The point of this exercise was mainly to show how thinking of the New York Times Topics as a controlled vocabulary, that can be serialized as a file, and still present on the Web, could be useful. Perhaps to someone writing an application that needs to integrate with the New York Times and who want to be able to tag content using the same controlled vocabulary. Or perhaps someone wants to be able to link your own content with similar content at the New York Times. These are all use cases for expressing the Topics as SKOS, and being able to ship it around with resolvable identifiers for the concepts.

Of course there is one slight wrinkle.

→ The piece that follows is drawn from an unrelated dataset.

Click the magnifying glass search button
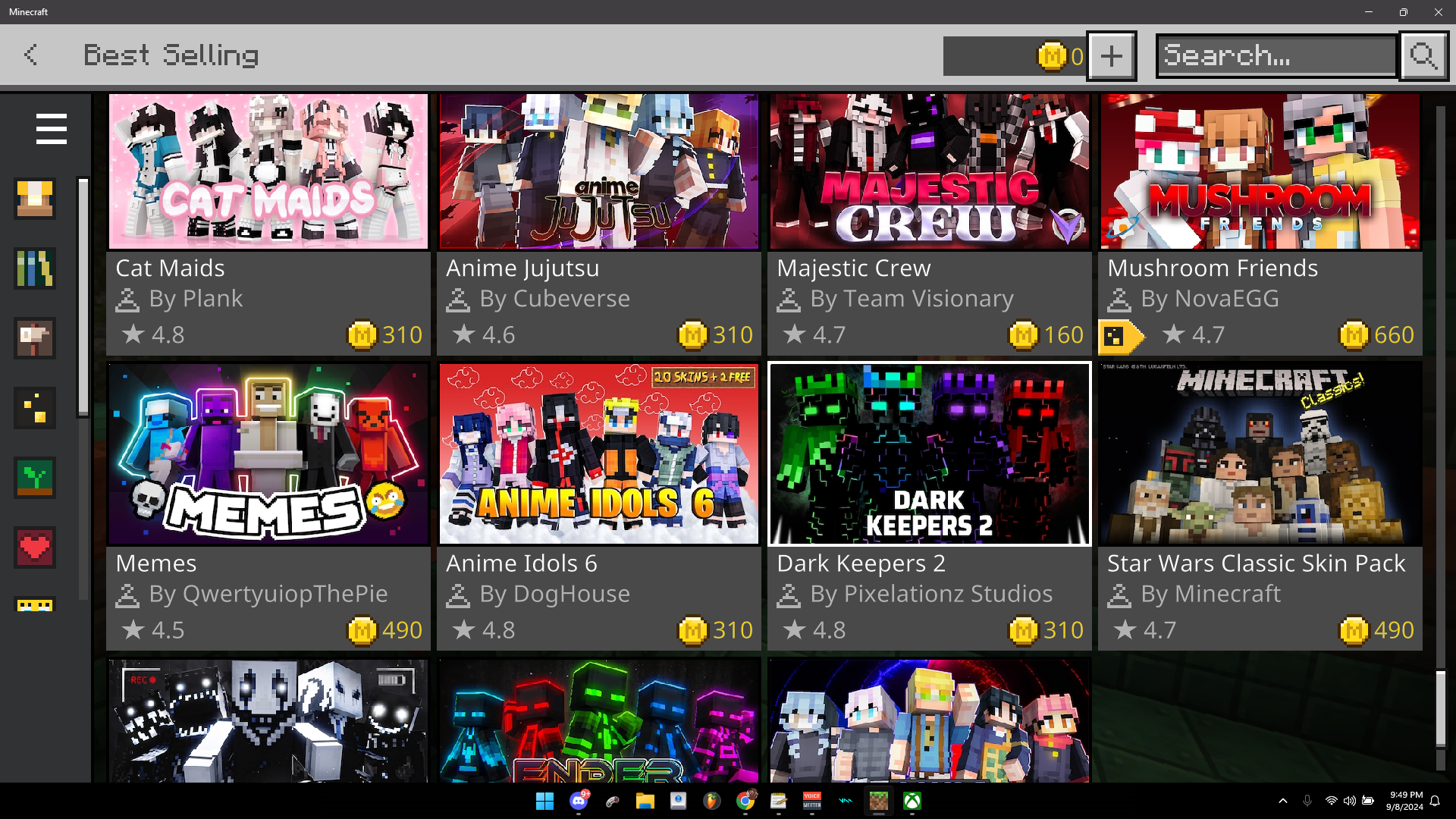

Take a look at this Turtle snippet for the concept of Ray Bradbury:

@prefix rdf: <http://www.w3.org/1999/02/22-rdf-syntax-ns#> .
@Prefix skos: <http://www.w3.org/2004/02/skos/core#> .

<http://topics.nytimes.com/top/reference/timestopics/people/b/ray_bradbury#concept> a skos:Concept;
    skos:prefLabel "Bradbury, Ray";
    skos:broader <http://topics.nytimes.com/top/reference/timestopics/people#concept>;
    skos:inScheme <http://topics.nytimes.com/top/reference/timestopics#conceptScheme> 
    .

Notice the URI being used for the concept?

http://topics.nytimes.com/top/reference/timestopics/people/b/ray_bradbury#concept

The wrinkle is that there’s no way to get RDF back from this URI currently. But since NYT is already using XHTML, it wouldn’t be hard to sprinkle in some RDFa such that:


...
Ray Bradbury
...

And voila you’ve got Linked Data. I took the 5 minutes to mark up the HTML myself and put it here which you can run through the RDFa Distiller to get some Turtle. Of course if the NYT ever decided to alter their HTML to provide this markup this recipe would be simplified greatly: no more error prone scraping, the assertions could be pulled directly out of the HTML.